Assigned task — What lines below include the word "agent"? Copy each one.
Records for the exercise Start Marker
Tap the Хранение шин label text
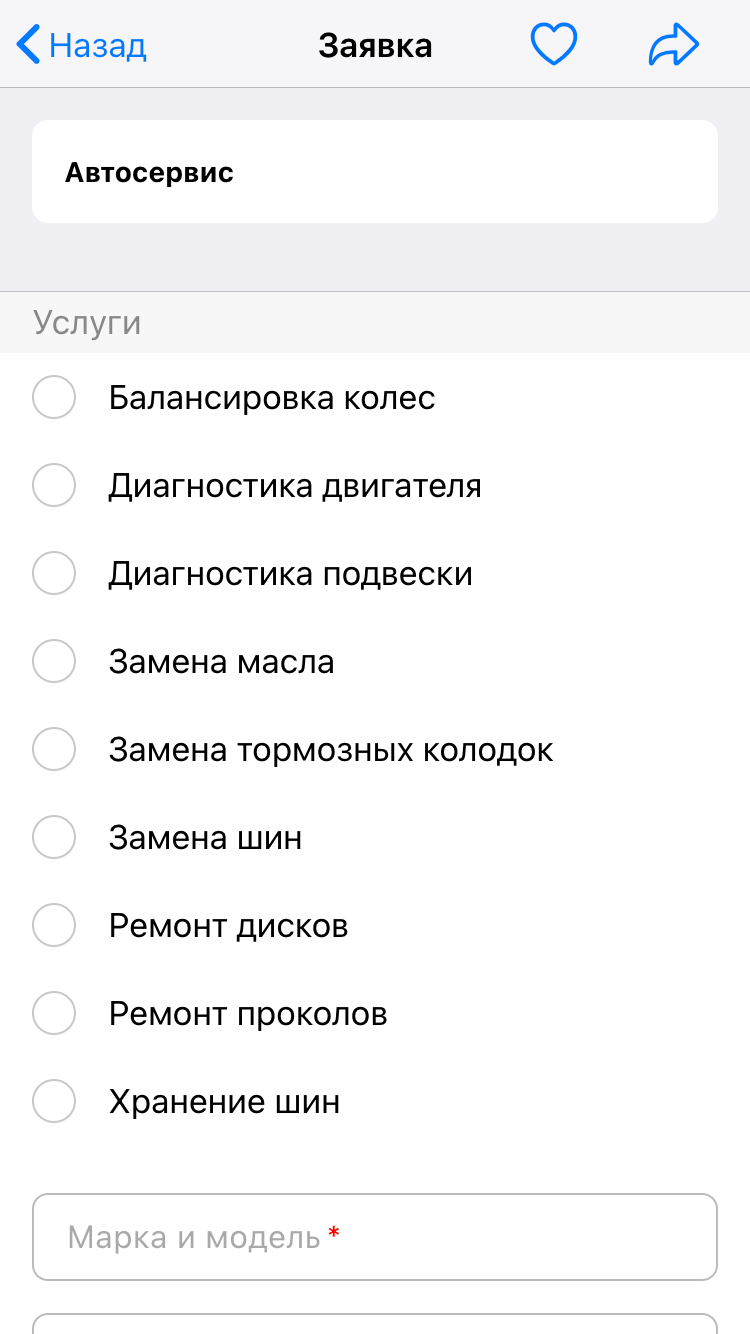The width and height of the screenshot is (750, 1334). click(224, 1102)
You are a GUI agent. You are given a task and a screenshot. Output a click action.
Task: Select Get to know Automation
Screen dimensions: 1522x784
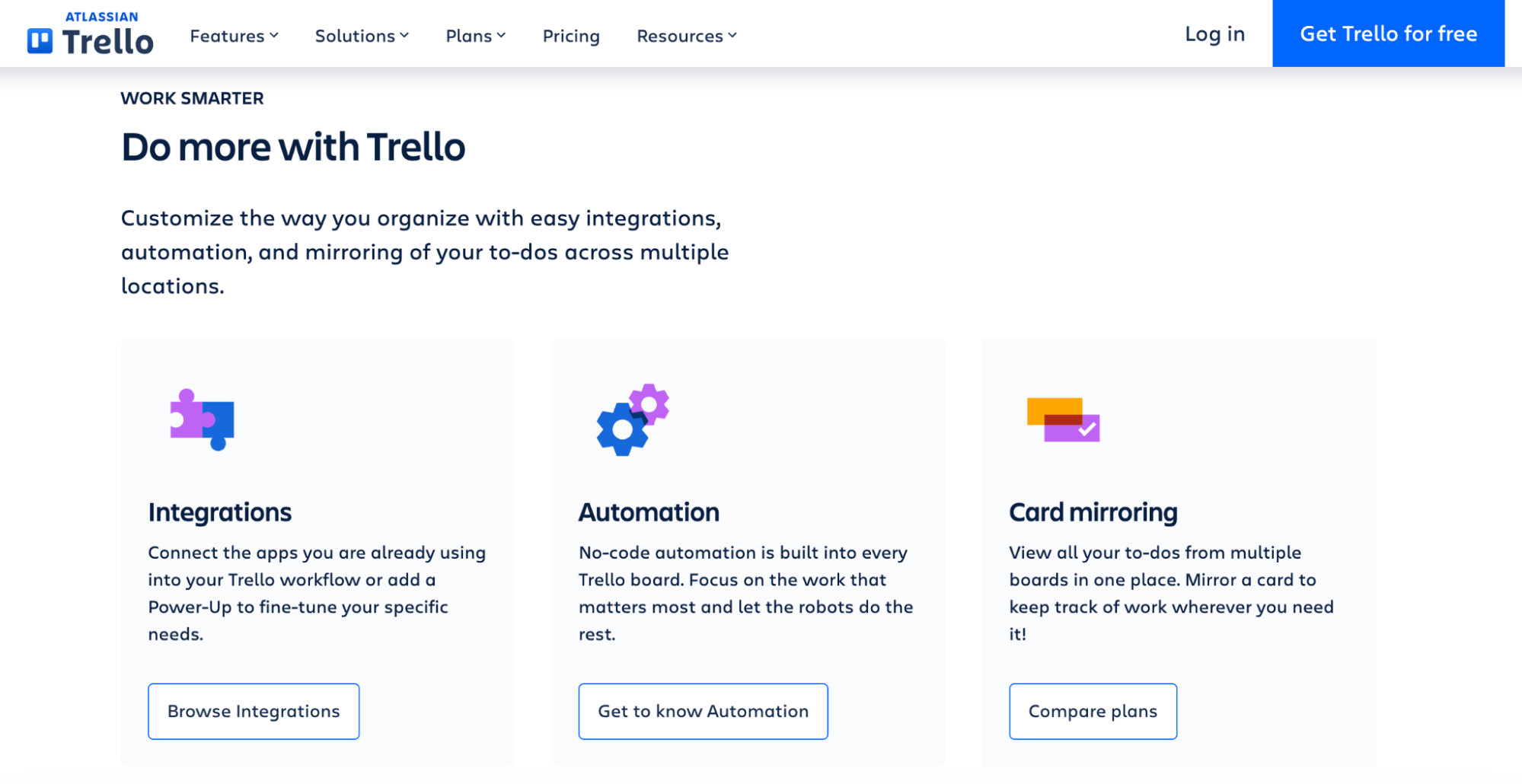coord(702,711)
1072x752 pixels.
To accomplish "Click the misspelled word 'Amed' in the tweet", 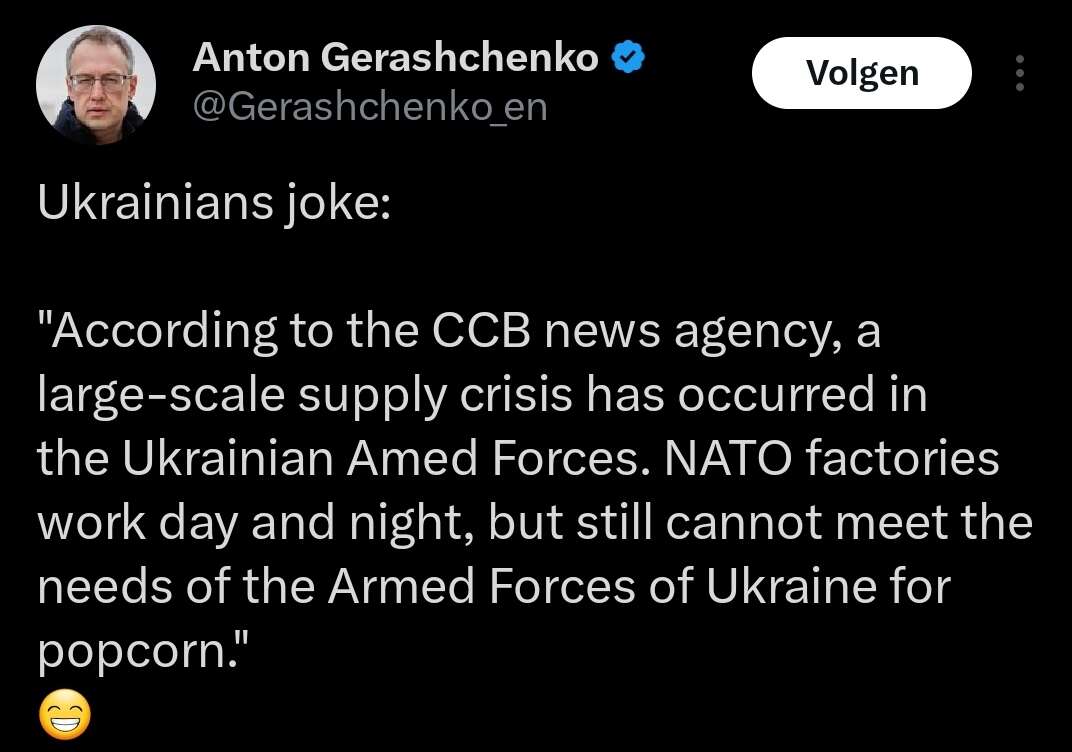I will tap(412, 458).
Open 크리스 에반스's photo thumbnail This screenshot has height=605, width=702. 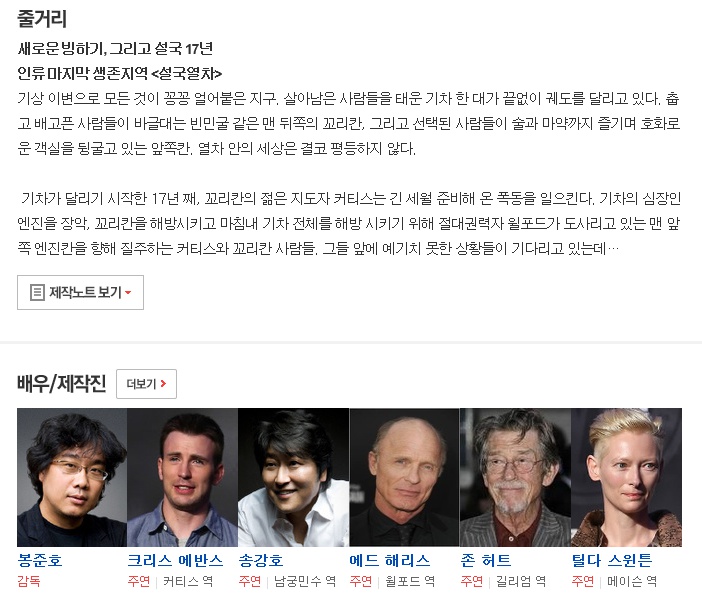tap(183, 477)
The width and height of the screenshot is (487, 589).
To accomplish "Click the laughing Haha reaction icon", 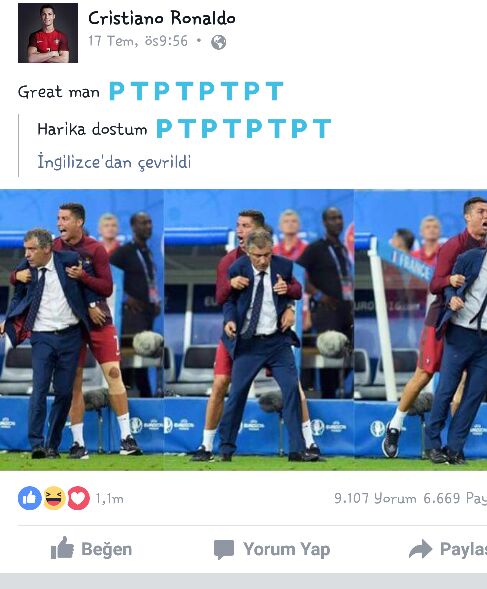I will (x=54, y=498).
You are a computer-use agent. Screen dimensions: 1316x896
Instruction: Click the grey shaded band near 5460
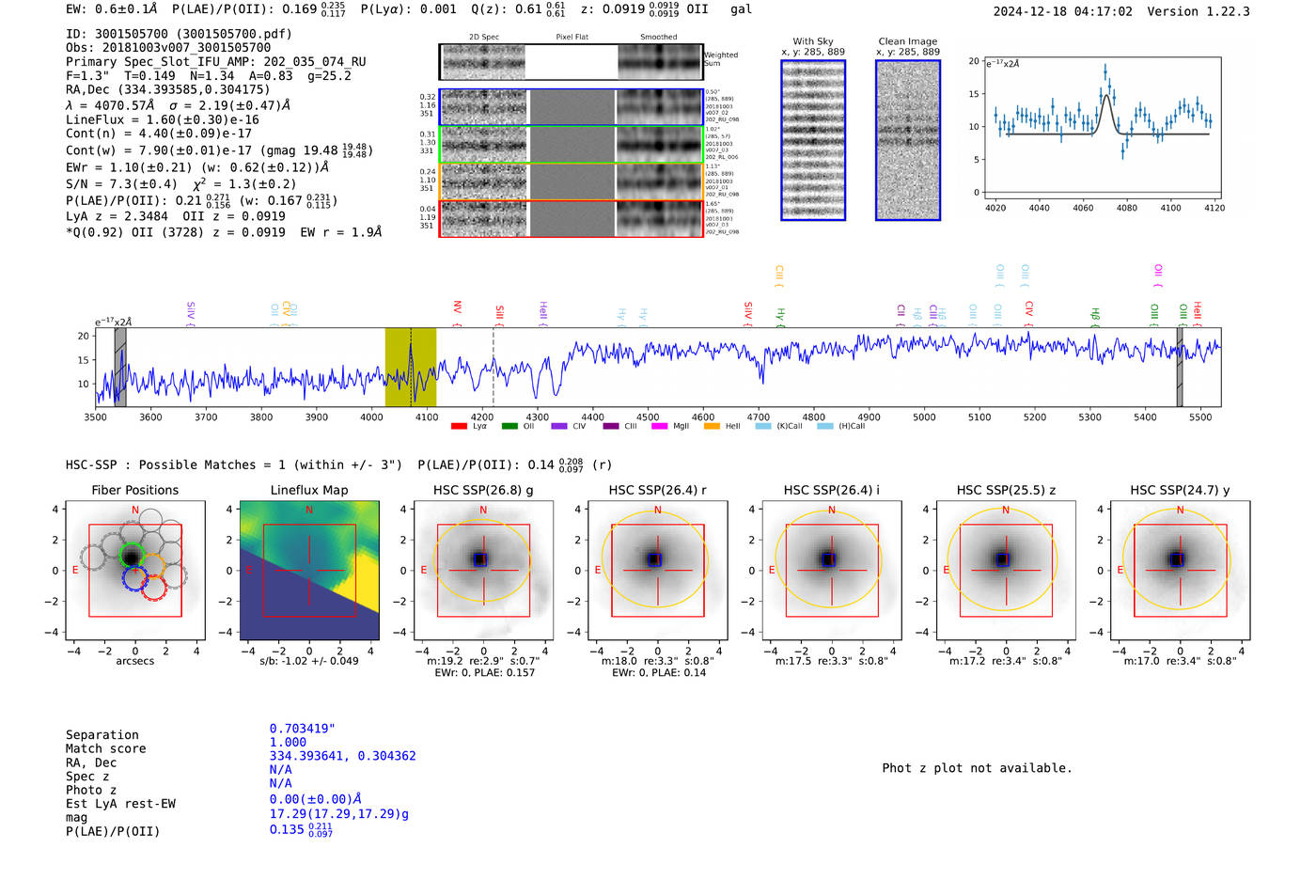[x=1180, y=367]
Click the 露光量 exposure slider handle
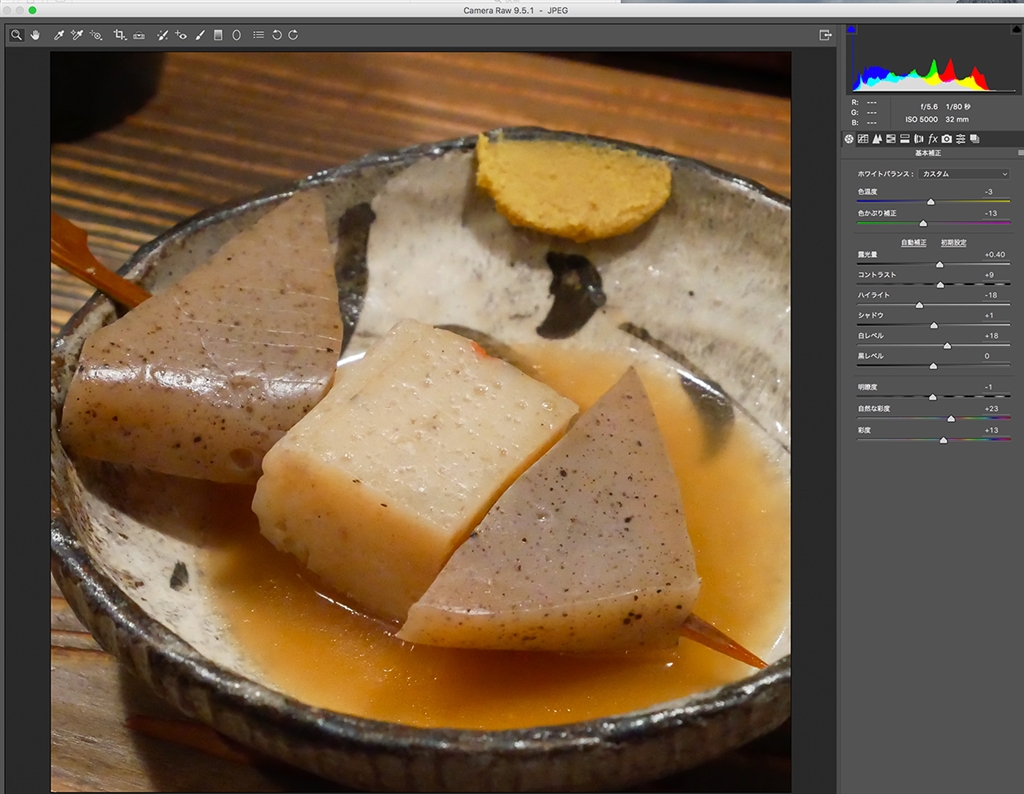1024x794 pixels. [x=939, y=265]
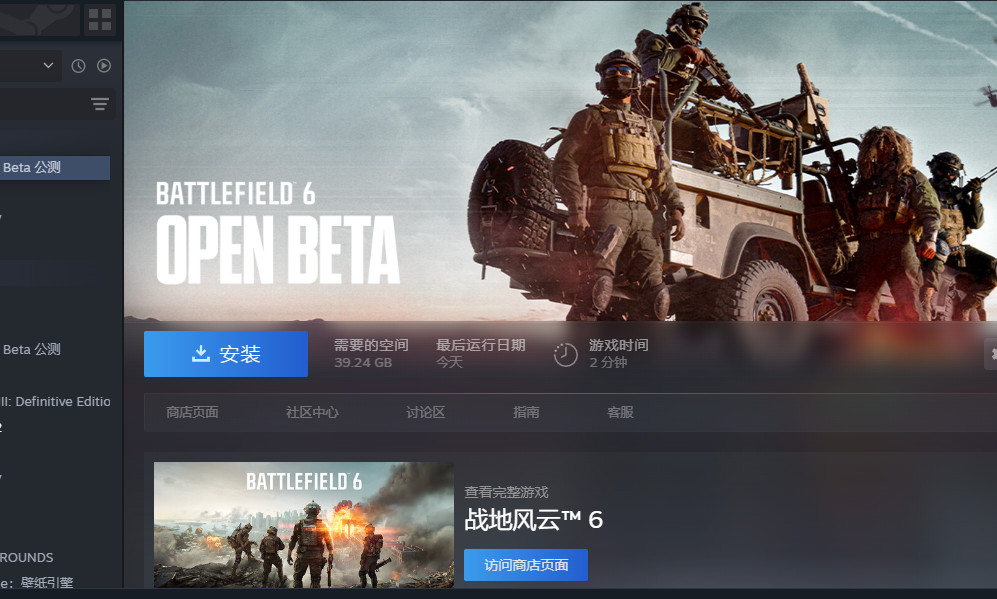Screen dimensions: 997x599
Task: Expand the library category dropdown chevron
Action: click(48, 65)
Records for the exercise End Marker
Task solution —
You are a GUI agent. You are given a task and a screenshot. Output a click action.
You are a computer-use agent. Screen dimensions: 1316x896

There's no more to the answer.